Da vicepresidente federale, un commento sull’avvicendamento tra Spalletti e Gattuso sulla panchina della Nazionale?
“Il talento lo abbiamo, però i calciatori italiano che giocano in Serie A sono pochi. La colpa non può essere della Serie A o delle società: dobbiamo interrogarci, partendo dalla base, se non si debba migliorare qualcosa. Il coinvolgimento di Prandelli, Zambrotta e Perrotta va proprio in questa ottica: non c’è solo una nuova conduzione della Nazionale, ma tutta un’altra struttura federale che si interesserà a tutta la filiera. Non c’è solo da curare il talento, ma anche da insegnare calcio con una modalità diversa”.

Le nazionali giovanili vanno anche abbastanza bene, quella dei grandi meno…
“Le statistiche parlano chiaro: i nostri ragazzi dai 19 anni in poi si perdono. Le seconde squadre ci hanno già dato e ci daranno ancora una mano.

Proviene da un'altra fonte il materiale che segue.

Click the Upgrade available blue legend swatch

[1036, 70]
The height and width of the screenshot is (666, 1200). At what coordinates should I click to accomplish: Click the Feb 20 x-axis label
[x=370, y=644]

Il fatto di poter competere in un campionato vero, come oggi è la Serie C, migliora e velocizza la maturazione di chi ha talento. Però non basta. Dobbiamo cercare di capire, partendo dalla base, se stiamo insegnando calcio nel modo migliore. Abbiamo sbagliato impostazione, oggi anche nei settori giovanili si scimmiotta tutto quello che si fa per le prime squadre: non c’è più cultura e bisogna lavorare sui formatori. Dobbiamo cambiare mentalità. Ai miei tempi avevamo allenatori che facevano di mestiere questo, non erano di passaggio per poi ambire ad allenare le prime squadre. Dobbiamo tornare a questo e a una cultura diversa”.